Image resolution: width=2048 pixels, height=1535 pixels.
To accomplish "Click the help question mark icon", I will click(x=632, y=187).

--

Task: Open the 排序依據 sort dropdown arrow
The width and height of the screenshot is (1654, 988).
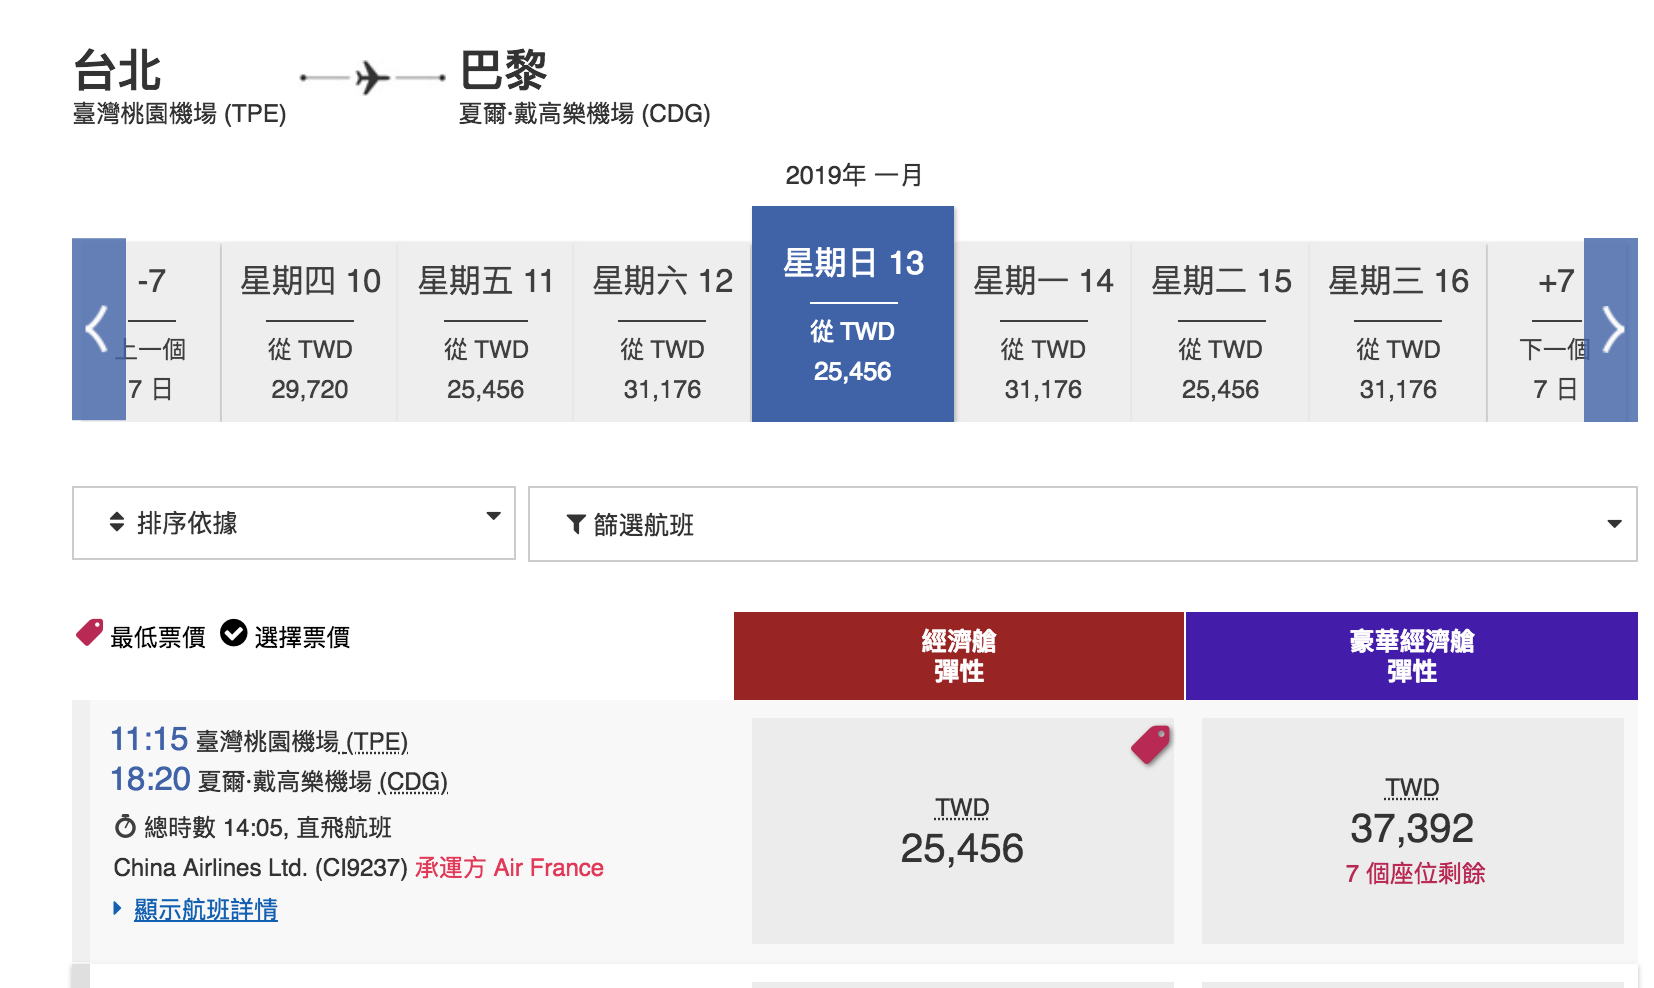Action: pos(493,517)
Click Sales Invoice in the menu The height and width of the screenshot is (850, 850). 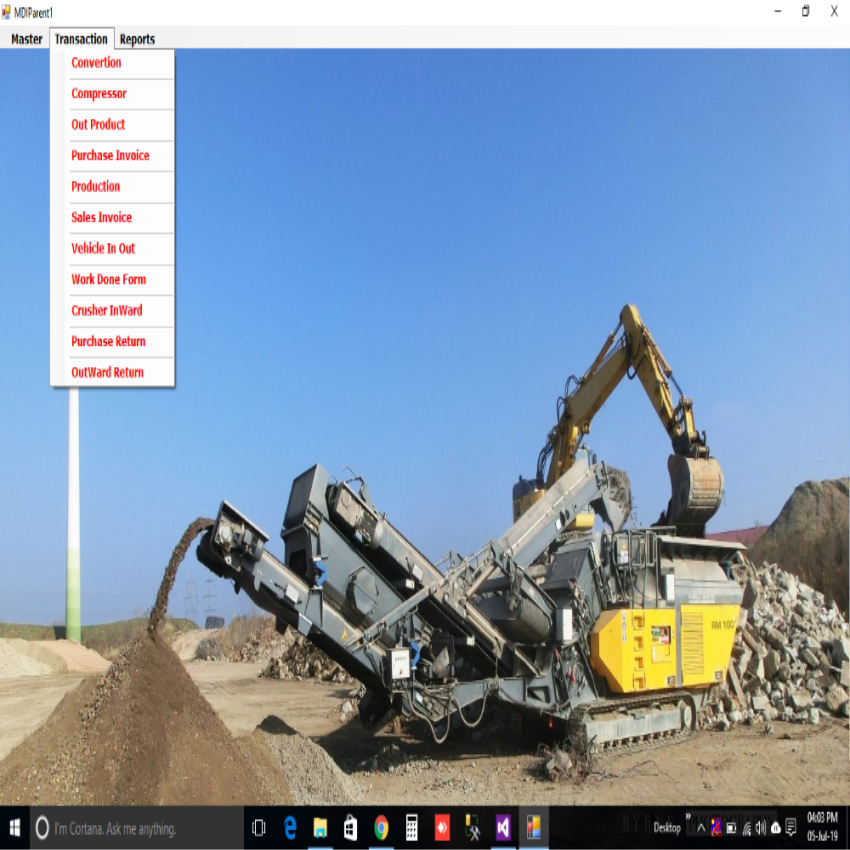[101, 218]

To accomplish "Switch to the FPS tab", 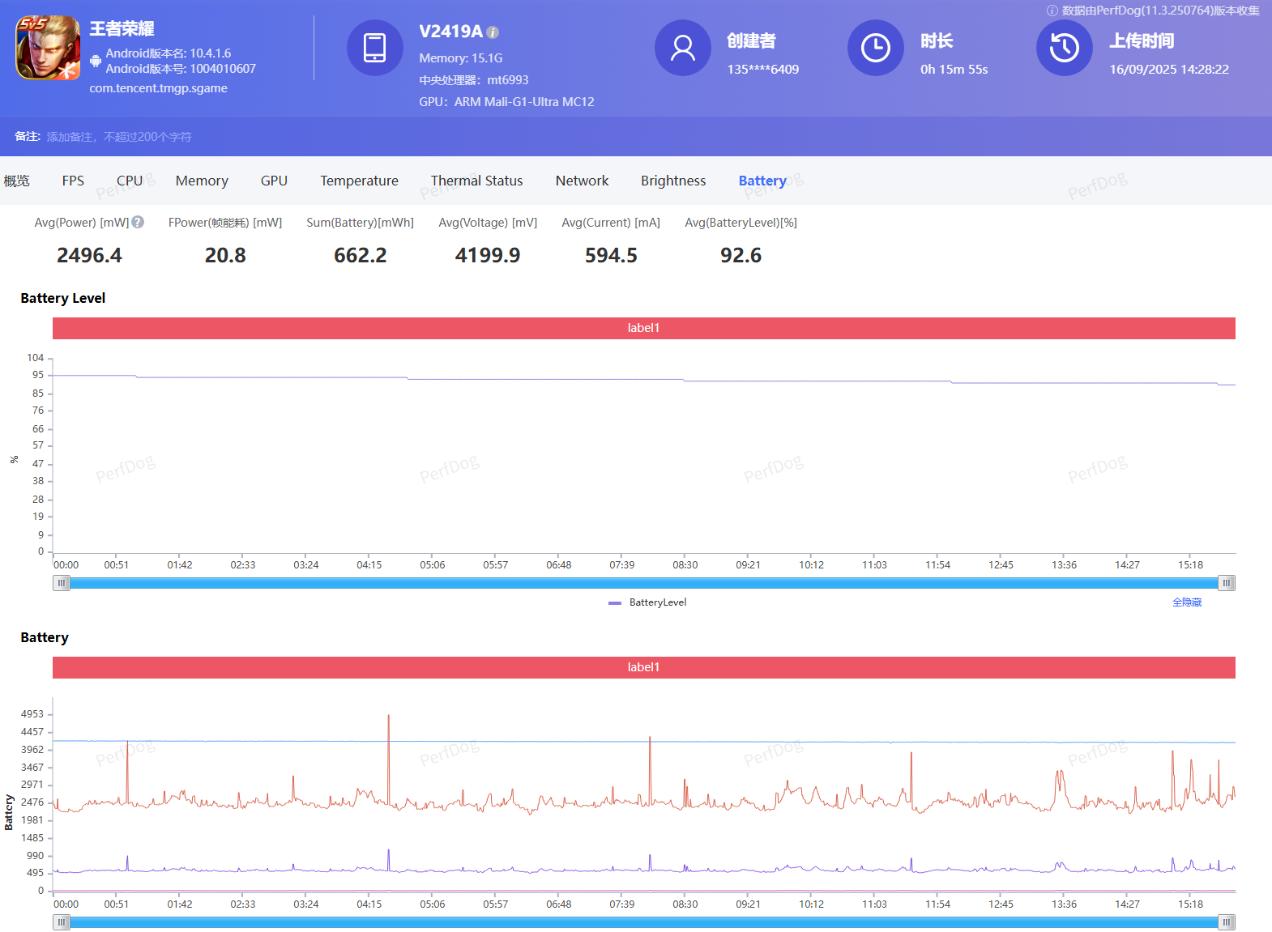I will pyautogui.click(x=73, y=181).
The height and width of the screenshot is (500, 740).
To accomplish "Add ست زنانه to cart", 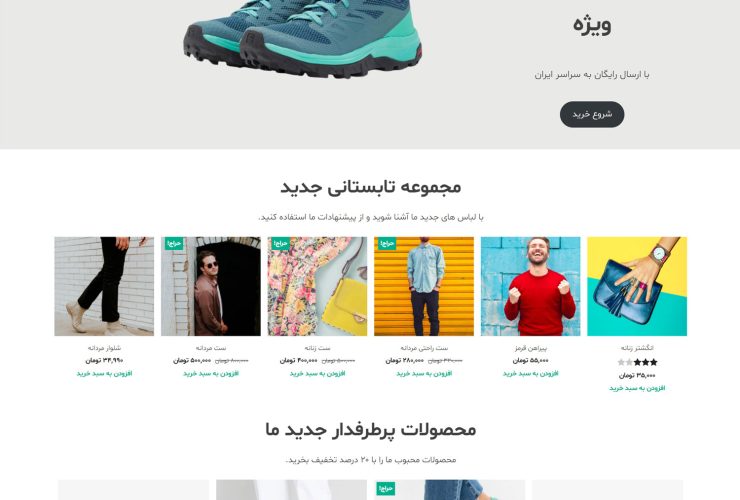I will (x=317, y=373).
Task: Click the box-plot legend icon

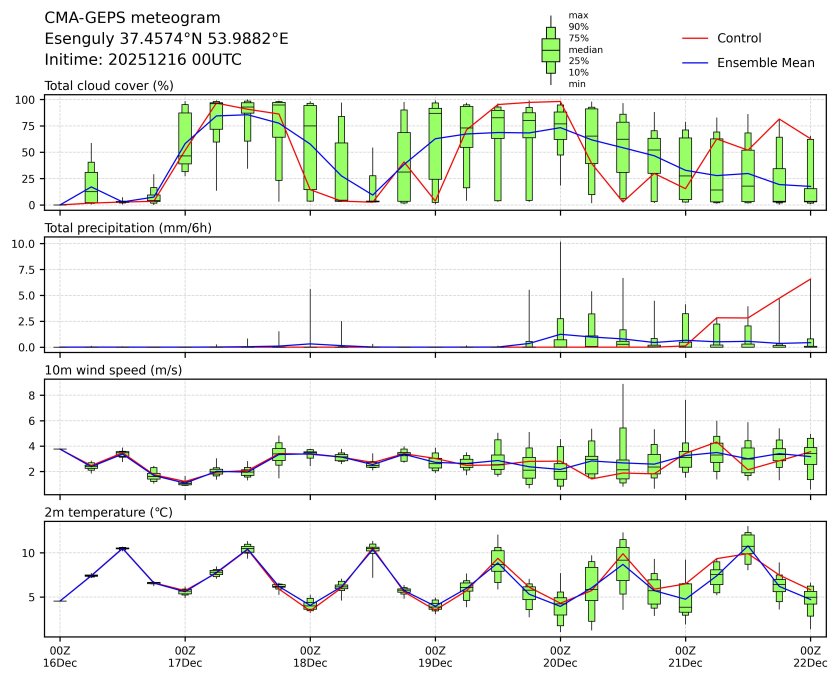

...

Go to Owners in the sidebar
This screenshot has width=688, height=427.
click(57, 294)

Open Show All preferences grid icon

▸ WHAT IS REQUIRED
Reproduce the lines above verbatim, beginning with the line that contains "Go to Owners in the sidebar" and ending after the line that contains "Open Show All preferences grid icon".

▸ WRITTEN REPLY
Go to Owners in the sidebar
This screenshot has width=688, height=427.
click(57, 294)

Open Show All preferences grid icon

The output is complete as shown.